*Data to use*:
== Segment start ==

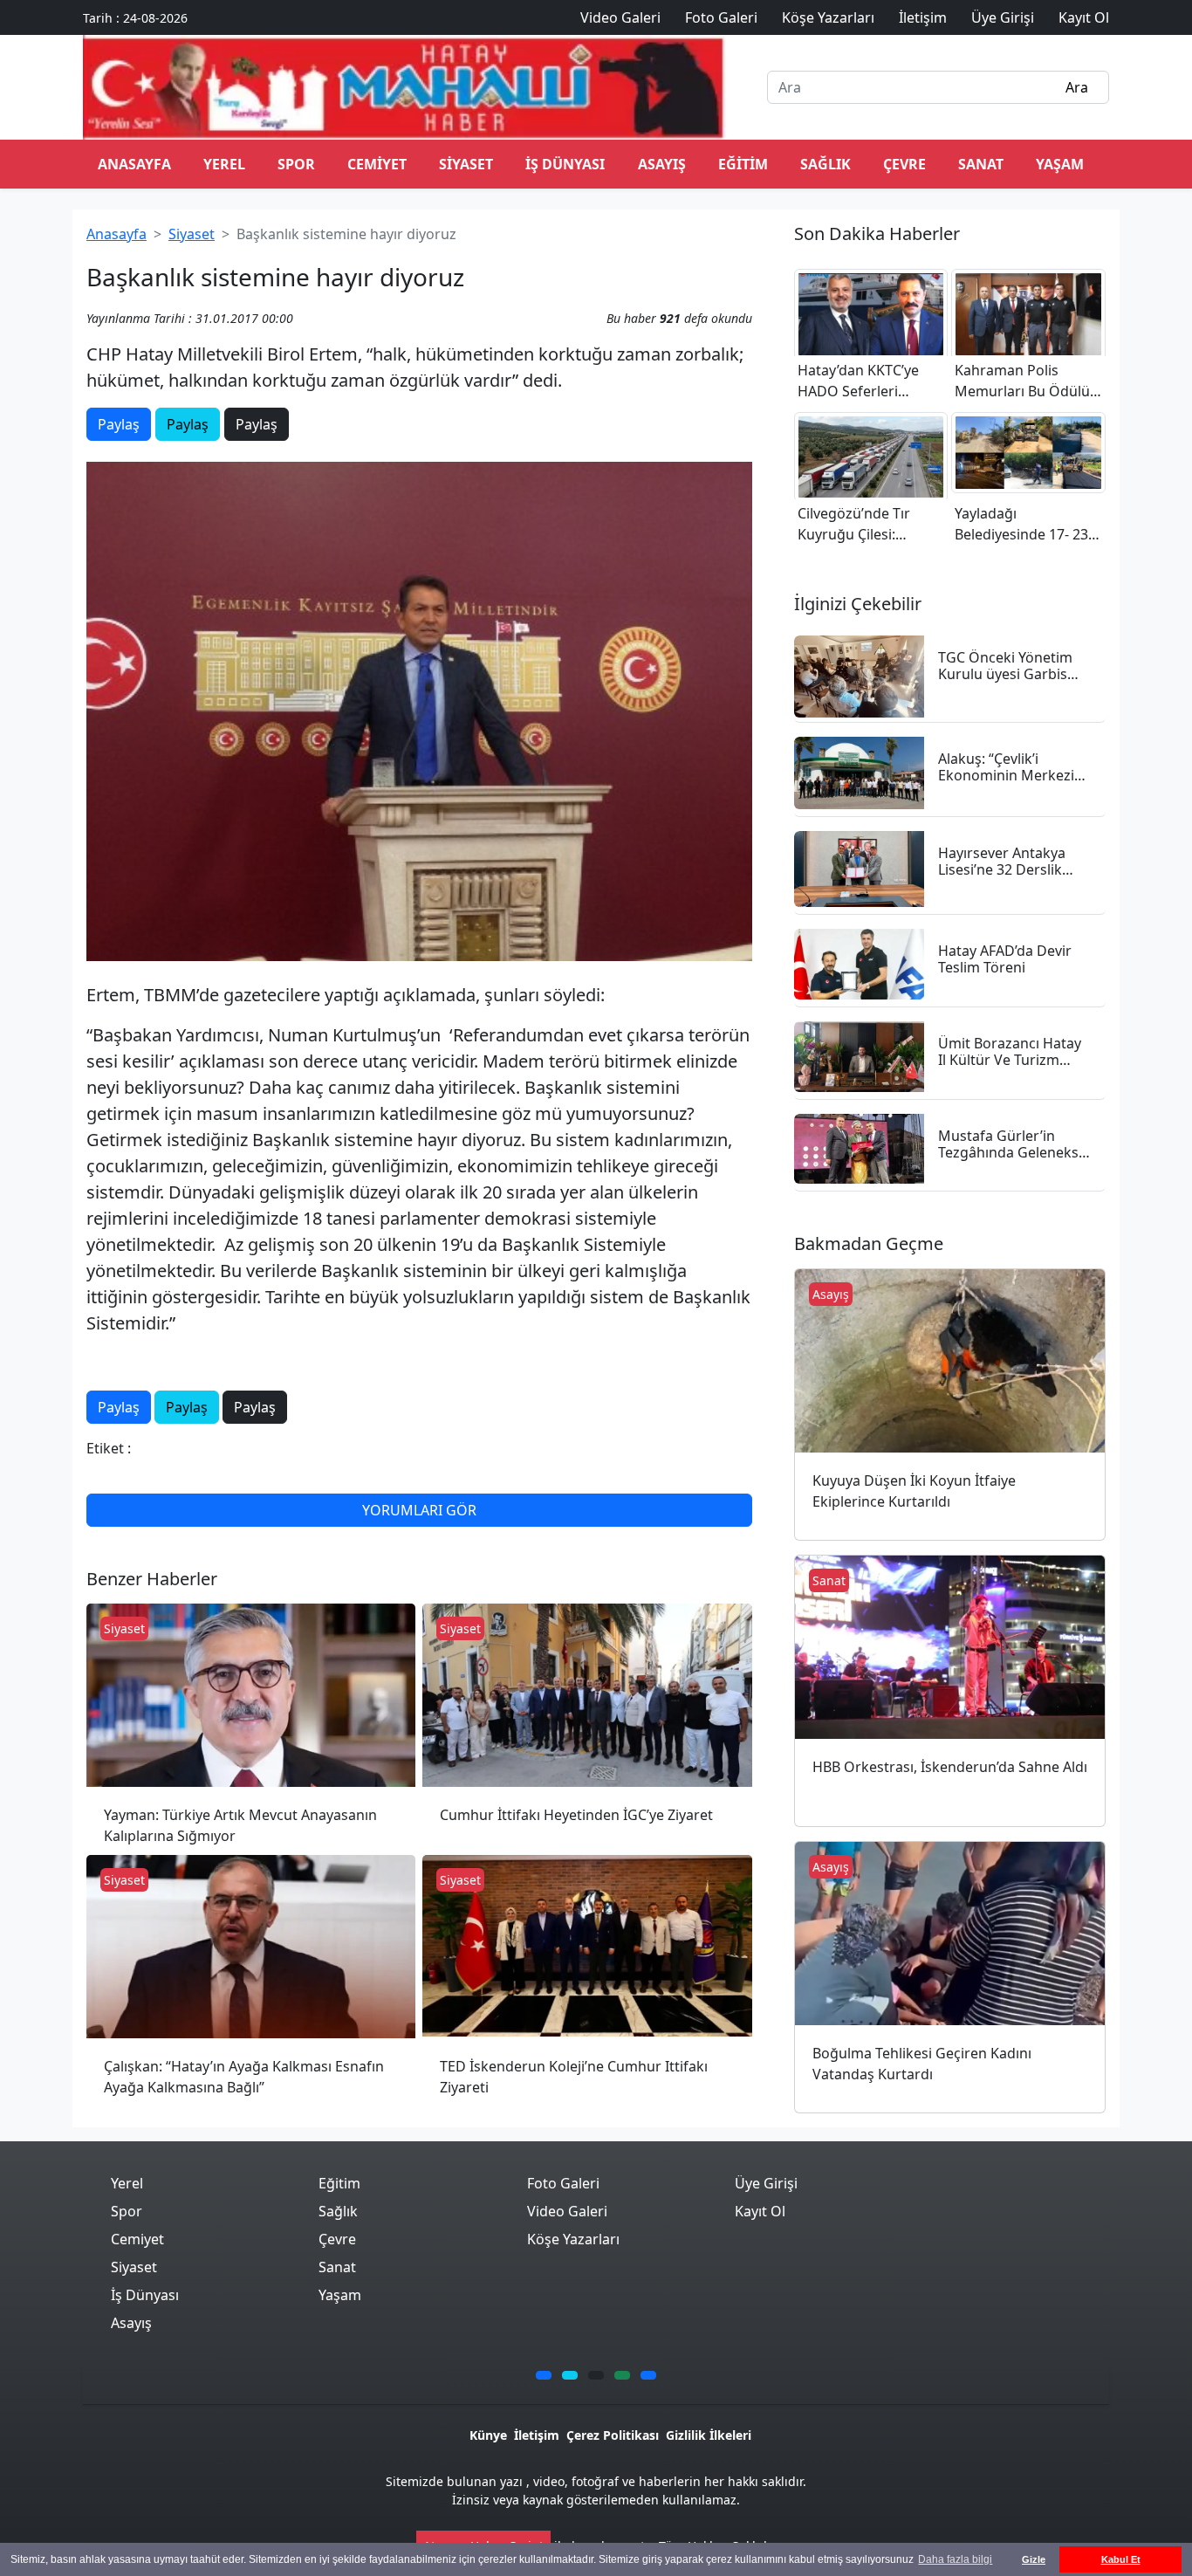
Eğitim (743, 164)
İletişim (536, 2435)
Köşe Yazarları (573, 2239)
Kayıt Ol (760, 2211)
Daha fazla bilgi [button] (955, 2559)
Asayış (662, 164)
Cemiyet (377, 164)
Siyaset (466, 164)
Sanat (981, 164)
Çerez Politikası (612, 2435)
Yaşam (1060, 164)
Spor (296, 164)
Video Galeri (567, 2211)
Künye (488, 2435)
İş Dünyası (565, 164)
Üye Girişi (766, 2183)
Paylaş (119, 424)
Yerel (224, 164)
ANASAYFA (134, 164)
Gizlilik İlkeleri (708, 2435)
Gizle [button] (1033, 2559)
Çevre (904, 164)
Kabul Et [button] (1121, 2559)
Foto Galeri (563, 2183)
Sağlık (825, 164)
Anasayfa (116, 234)
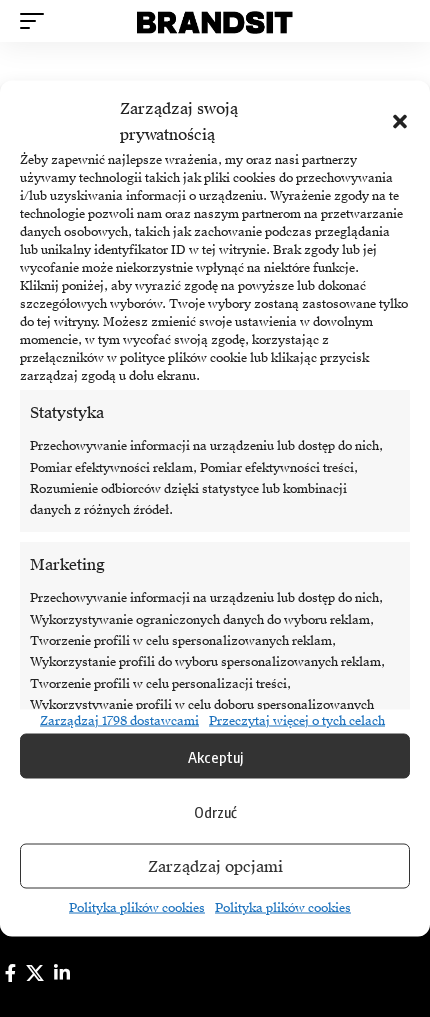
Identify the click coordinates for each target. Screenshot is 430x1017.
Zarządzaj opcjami (215, 866)
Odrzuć (215, 811)
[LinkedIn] (62, 973)
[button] (400, 122)
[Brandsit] (215, 21)
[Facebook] (10, 973)
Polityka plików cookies (137, 908)
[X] (35, 973)
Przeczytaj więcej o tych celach (297, 721)
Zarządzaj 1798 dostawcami (119, 721)
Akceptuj (215, 756)
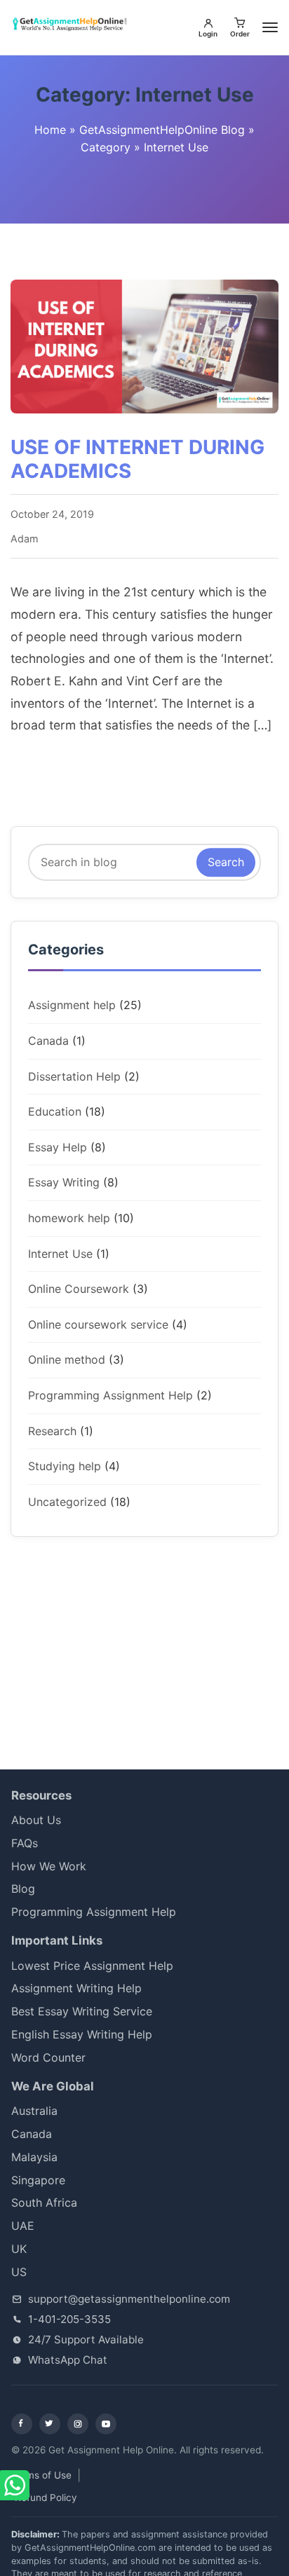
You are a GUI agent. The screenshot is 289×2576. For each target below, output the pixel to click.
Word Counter (48, 2057)
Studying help (64, 1466)
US (19, 2272)
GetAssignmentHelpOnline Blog (162, 130)
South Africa (54, 2202)
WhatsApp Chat (67, 2359)
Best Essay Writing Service (81, 2011)
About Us (36, 1820)
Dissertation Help (74, 1076)
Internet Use (60, 1254)
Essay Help (57, 1147)
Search (226, 862)
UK (19, 2249)
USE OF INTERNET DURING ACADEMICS (137, 459)
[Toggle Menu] (270, 27)
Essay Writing (64, 1182)
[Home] (71, 24)
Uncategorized (67, 1502)
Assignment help (72, 1005)
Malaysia (34, 2157)
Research (52, 1431)
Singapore (38, 2180)
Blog (23, 1889)
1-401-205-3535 (69, 2319)
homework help (69, 1218)
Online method (66, 1359)
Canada (48, 1041)
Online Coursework (78, 1289)
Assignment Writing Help (76, 1988)
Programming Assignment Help (110, 1395)
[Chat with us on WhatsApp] (16, 2486)
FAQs (24, 1843)
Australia (34, 2111)
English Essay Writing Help (81, 2034)
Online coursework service (98, 1324)
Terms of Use (41, 2475)
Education (54, 1111)
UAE (22, 2226)
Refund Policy (46, 2497)
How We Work (48, 1866)
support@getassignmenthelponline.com (129, 2299)
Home (50, 130)
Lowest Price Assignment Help (92, 1966)
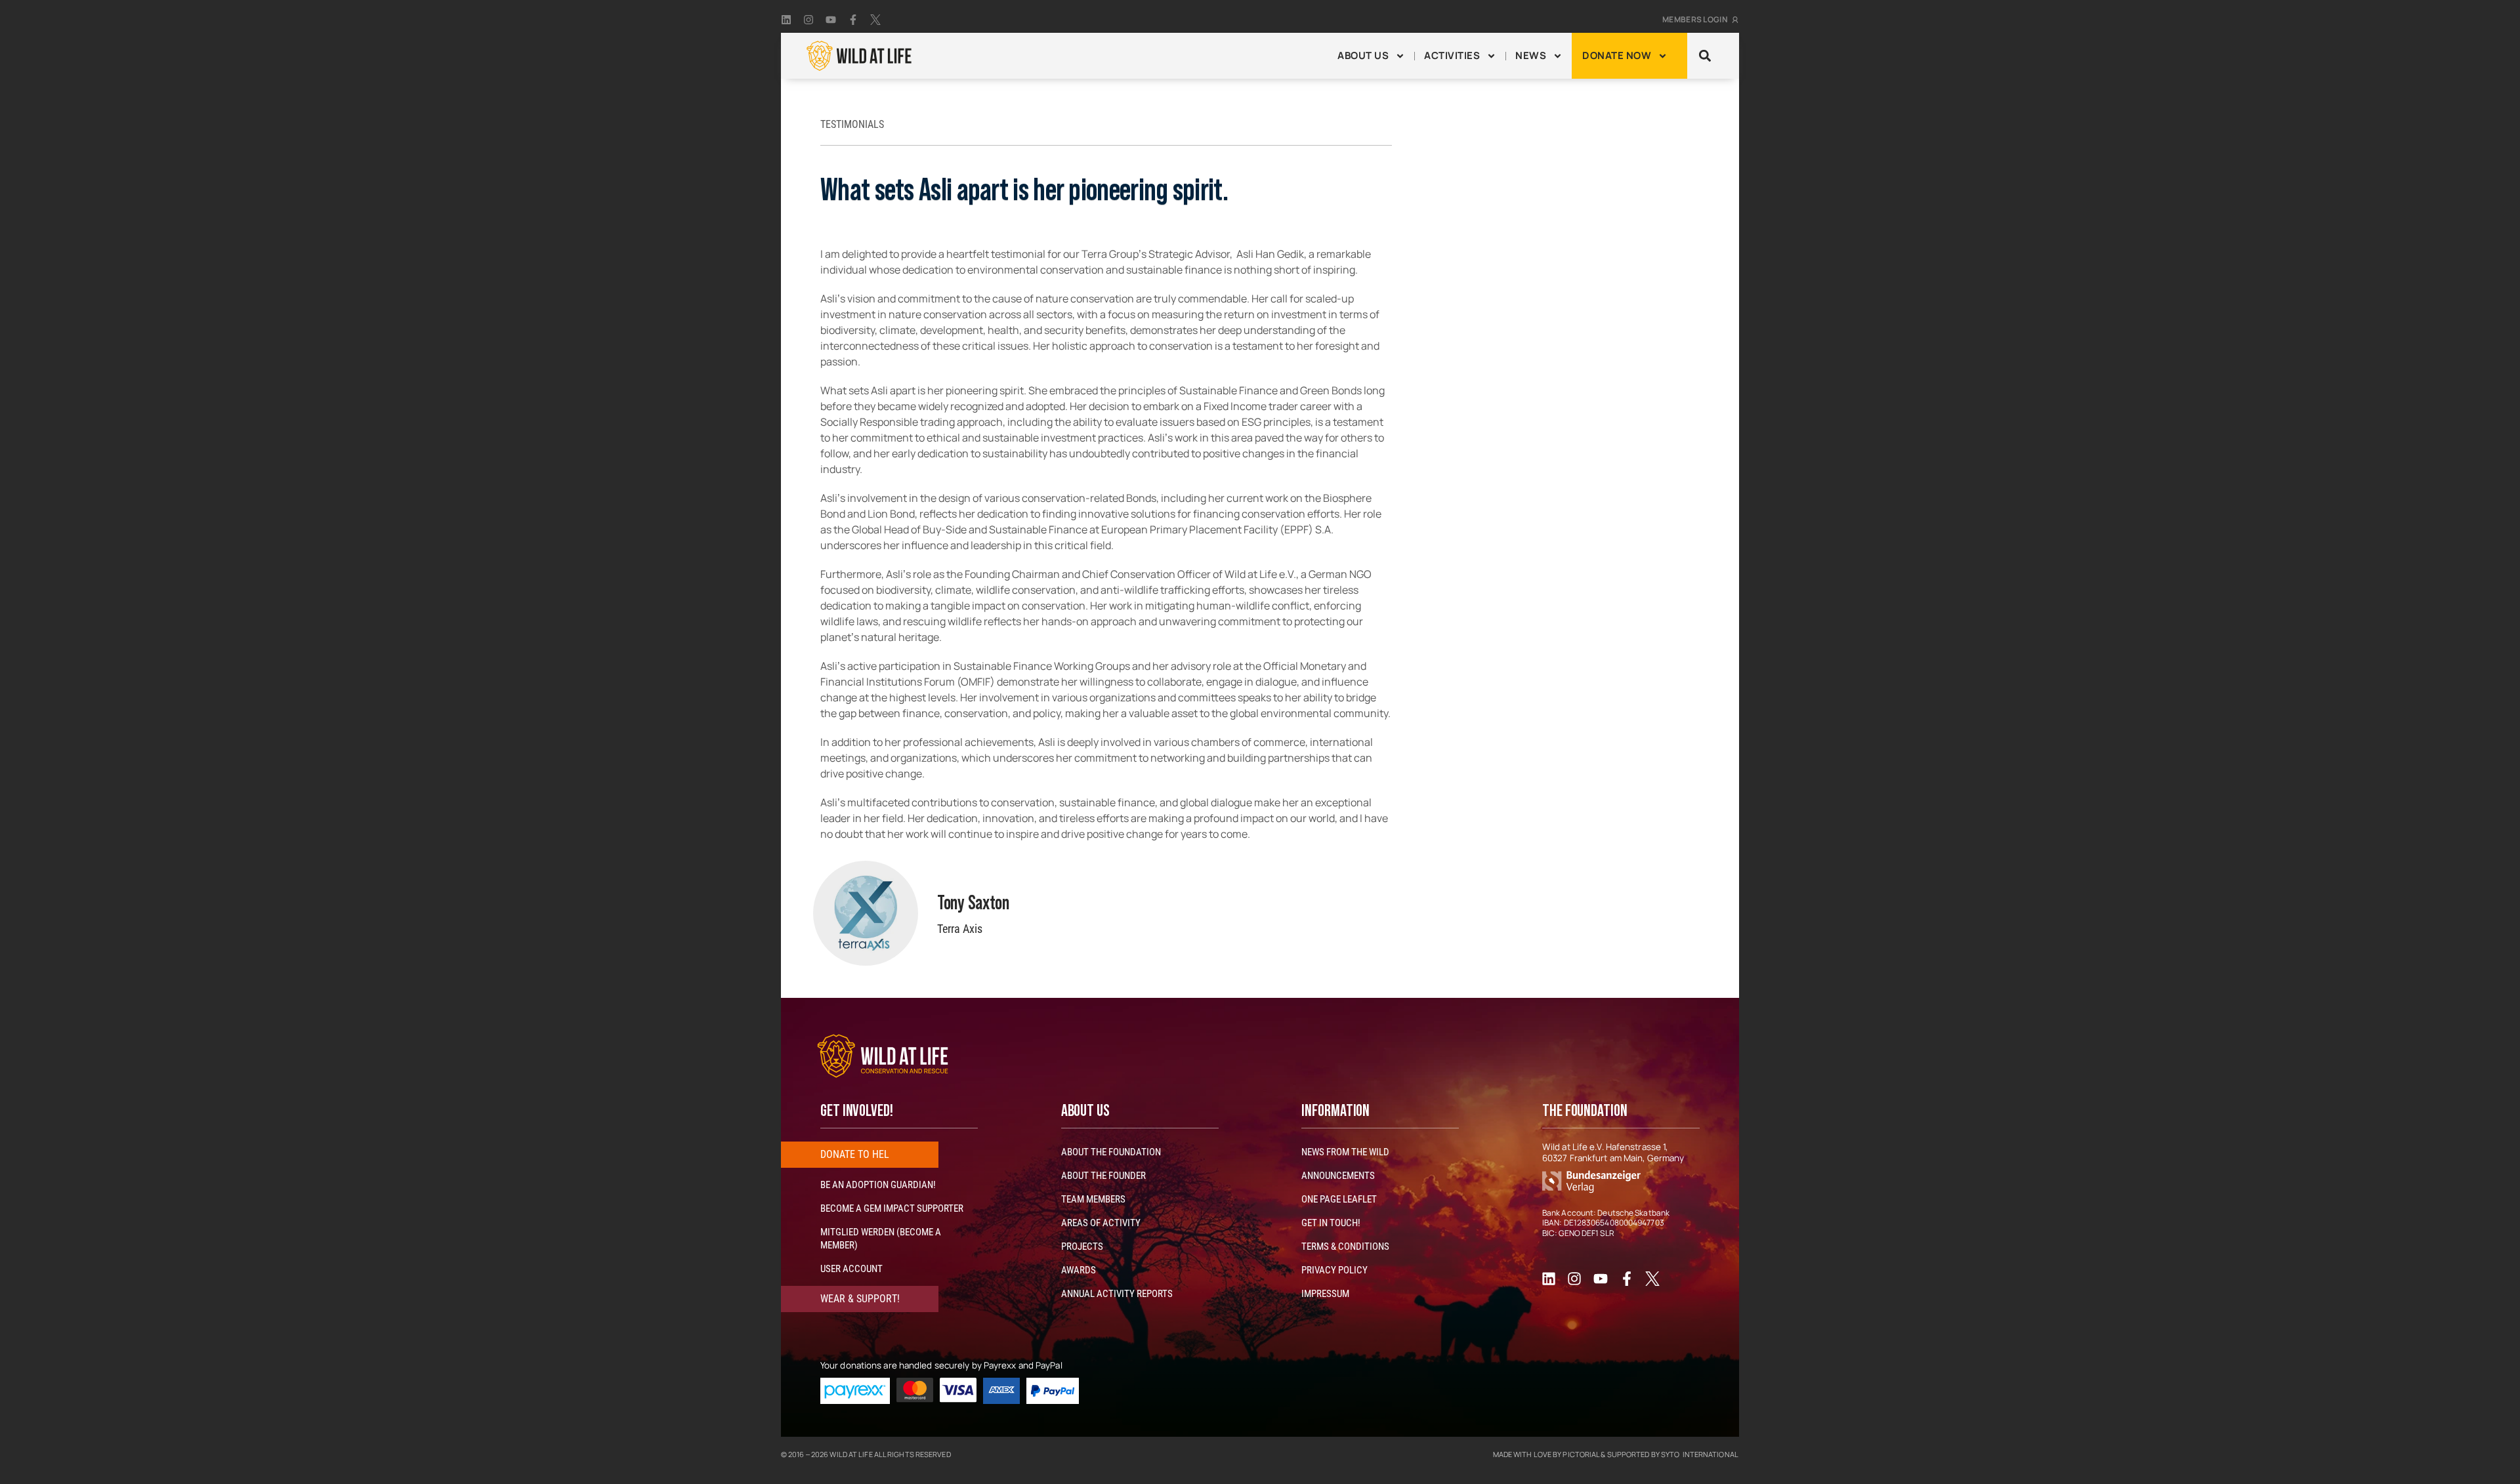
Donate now (1616, 55)
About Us (1363, 55)
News (1530, 55)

== Segment end ==

*What to work on*: Restate the lines above from the one containing "Çevre (904, 164)" through the one containing "FAQs (24, 1843)", inclusive, exactly and without pictures.

*Exercise solution*:
Çevre (904, 164)
Kabul Et [button] (1121, 2559)
Foto Galeri (563, 2183)
Sağlık (825, 164)
Anasayfa (116, 234)
Identify the click coordinates for each target. Screenshot is 430x1017.
Zarządzaj opcjami (215, 866)
Odrzuć (215, 811)
[LinkedIn] (62, 973)
[button] (400, 122)
[Brandsit] (215, 21)
[Facebook] (10, 973)
Polityka plików cookies (137, 908)
[X] (35, 973)
Przeczytaj więcej o tych celach (297, 721)
Zarządzaj 1798 dostawcami (119, 721)
Akceptuj (215, 756)
You are a GUI agent. The screenshot is 289×2576. For each target below, output the pixel to click.
Word Counter (48, 2057)
Studying help (64, 1466)
US (19, 2272)
GetAssignmentHelpOnline Blog (162, 130)
South Africa (54, 2202)
WhatsApp Chat (67, 2359)
Best Essay Writing Service (81, 2011)
About Us (36, 1820)
Dissertation Help (74, 1076)
Internet Use (60, 1254)
Essay Help (57, 1147)
Search (226, 862)
UK (19, 2249)
USE OF INTERNET DURING ACADEMICS (137, 459)
[Toggle Menu] (270, 27)
Essay Writing (64, 1182)
[Home] (71, 24)
Uncategorized (67, 1502)
Assignment help (72, 1005)
Malaysia (34, 2157)
Research (52, 1431)
Singapore (38, 2180)
Blog (23, 1889)
1-401-205-3535 (69, 2319)
homework help (69, 1218)
Online method (66, 1359)
Canada (48, 1041)
Online Coursework (78, 1289)
Assignment Writing Help (76, 1988)
Programming Assignment Help (110, 1395)
[Chat with us on WhatsApp] (16, 2486)
FAQs (24, 1843)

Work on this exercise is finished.